I can only imagine the strength of a mother able to forgive but don’t forget girl keep your head up through the travesty of state sanctioned murders of her innocent black son. I can only imagine the courage of a people surrounded, under brutal siege, a people who still manage to laugh at the small things. The fight ain’t fair, its straight up cowardly. And yet, another grey, bloodied day/ breaks/and over a meager breakfast of cold bread and tea, a Palestinian child makes a funny face, just to make mom smile.

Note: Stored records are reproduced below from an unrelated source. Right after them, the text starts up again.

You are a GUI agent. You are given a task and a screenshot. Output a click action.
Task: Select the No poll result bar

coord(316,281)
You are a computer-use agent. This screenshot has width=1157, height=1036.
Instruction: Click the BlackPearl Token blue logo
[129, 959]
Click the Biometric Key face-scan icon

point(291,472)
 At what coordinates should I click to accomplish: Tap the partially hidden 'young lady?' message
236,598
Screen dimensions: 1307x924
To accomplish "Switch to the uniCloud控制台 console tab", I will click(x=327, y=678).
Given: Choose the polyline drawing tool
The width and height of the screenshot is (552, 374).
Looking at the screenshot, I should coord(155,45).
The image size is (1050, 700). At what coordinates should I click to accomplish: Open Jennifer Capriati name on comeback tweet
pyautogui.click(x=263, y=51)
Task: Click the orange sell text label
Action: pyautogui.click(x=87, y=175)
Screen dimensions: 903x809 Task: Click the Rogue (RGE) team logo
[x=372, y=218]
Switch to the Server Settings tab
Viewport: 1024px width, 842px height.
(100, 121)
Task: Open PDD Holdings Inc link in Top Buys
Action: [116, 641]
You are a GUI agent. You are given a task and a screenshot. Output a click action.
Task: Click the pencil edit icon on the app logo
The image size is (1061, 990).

I don’t have to imagine the strength and courage of a survivor of childhood sexual abuse who grows up, faces the truth, learns the art of boundary setting, and forgives her once beloved family, her former perpetrators. Some days I still can’t move. But they are my family and I refuse to concede the semblance of family to the generations of invasion and beastly colonization, I will not let anyone or anything take away my chance at a nice few days over the holiday with mom and dad and friends. I knew that admitting to the truth had to lead somewhere. And here’s where I’m at now: I wouldn’t be caught dead in a room with the man overnight. But impromptu songs and a deep convo about my dada and dadi ji, and my great grandparents even–priceless. A long journey that keeps bearing fruit. The truth.
The truth is, I forgive them. All of them. And all of me. The truth is a lifelong journey.
I’m working on forgiving myself. For having feelings, for being in the same body. That cold that brushed up inside of me, well, sometimes it still obscures my vision like Lavar Burton’s glasses in Star Trek (the original). And I can’t always tell when I’m back in that place, that foggy, dead still place.
But I know one thing. If I can forgive my perpetrators, I can forgive myself. And if I can forgive myself then I can keep it moving, to a warmer, brighter place. Where magic happens, and curiosity still curls up like my cat does when she’s safe and sleepy. There’s so much to learn and to share! Butterflies unfurl from cocoons. And I still can’t tell you where my water comes from, or how it gets to my sink. I can tear up a dance floor but I’m a klutz at the gym. Unless I’m in the water, under water flying till all the dying sloughs off like old scales. Shit, last time I was at the gym I ran into Sapphire, the author of Push and modern day heroine far as I’m concerned.
So, you never know what magic might fly your way. When you forgive.
I know, I’m sappy as all get out. Happy fucking new year.